Pues sucedió que mi amo y el noble mensajero del Sultán habían salido a la puerta a percatarse del firmamento, del cariz de la luna, de la dirección del rabo de la Osa, que los árabes llaman Aldebb al Akbar, de las alturas a que estaban sobre el horizonte otros grupos de estrellas, de la situación de Júpiter o Marte (no sé cuál) con respecto a las figuras zodiacales. Era El Ferrari, según supe después, muy experto en la astronomía empírica, y no pasaba noche sin que examinara los espacios siderales, no sólo por gusto de la contemplación de lo infinito, sino por atisbar los signos que relacionan el cielo y sus aspectos con los destinos humanos.

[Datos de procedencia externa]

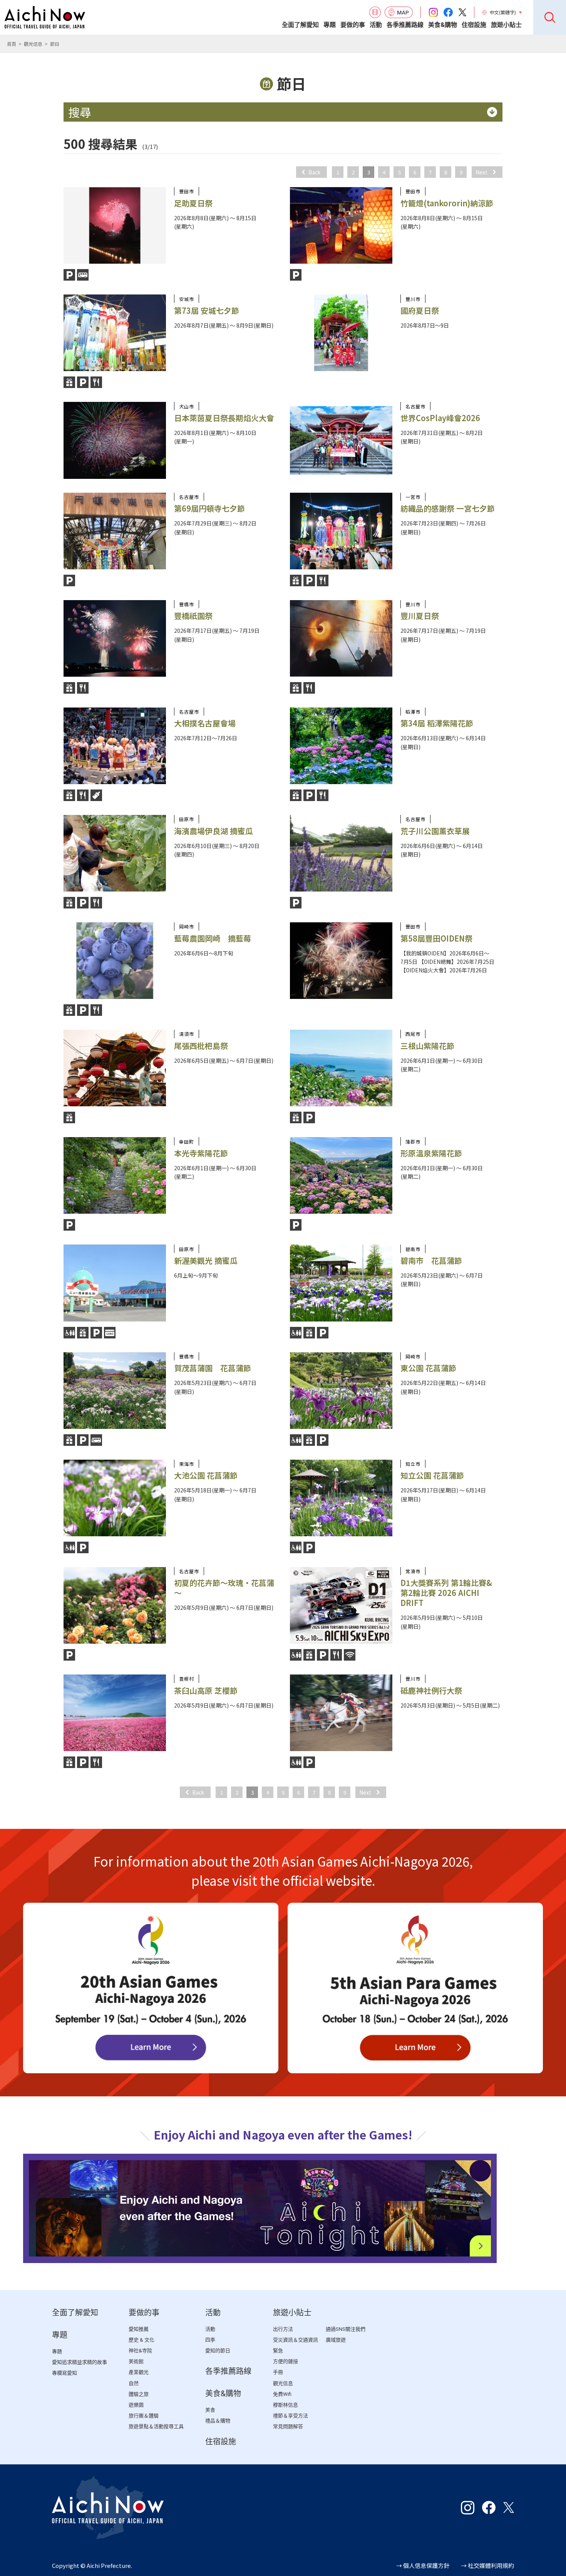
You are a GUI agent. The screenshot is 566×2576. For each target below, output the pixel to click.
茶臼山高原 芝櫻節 (206, 1690)
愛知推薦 (139, 2329)
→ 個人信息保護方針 (422, 2565)
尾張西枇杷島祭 (201, 1045)
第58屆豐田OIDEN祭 (436, 938)
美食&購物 (442, 24)
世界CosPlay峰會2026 (440, 417)
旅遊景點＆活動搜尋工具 (156, 2426)
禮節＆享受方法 (290, 2416)
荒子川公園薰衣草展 (435, 830)
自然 (134, 2383)
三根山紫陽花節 (427, 1045)
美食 (210, 2410)
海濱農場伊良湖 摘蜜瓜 (213, 830)
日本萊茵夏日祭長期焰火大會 (224, 417)
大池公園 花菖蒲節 (206, 1475)
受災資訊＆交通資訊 (295, 2340)
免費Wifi (282, 2394)
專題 (329, 24)
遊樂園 (136, 2405)
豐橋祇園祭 (193, 615)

Estaba, pues, El Ferrari dando a mi amo lección astronómica o astrológica, ayudado de un palo con que iba señalando cada familia estelar, y su sagaz conocimiento marcaba las señales anunciadoras de la paz entre España y el Mogreb, cuando llegaron a los dos señores mis gritos angustiosos y las voces de Ibrahim. Corrió primero El Nasiry a donde yo clamaba, pendiente sobre el abismo, mi vida separada de mi muerte por el espacio de un segundo, y quitándole a su amigo el palo con que a las estrellas apuntaba, con él dio en las espaldas de mis verdugos, echándoles por delante furibundas imprecaciones. A esto debí la vida... Y yo pregunto ahora: «¿qué hubiera sido del pobre Juan, si en el momento de salir yo con las mulas para darles de beber, no hubieran salido también los señores al campo raso, para escudriñar con miras mágicas los espléndidos signos del firmamento?». Por eso he dicho que las estrellas me salvaron... Algo tiene la magia cuando me vi obligado a bendecirla. ¿Cómo no, si de ella estuvieron pendientes mi vida y la paz del Mogreb?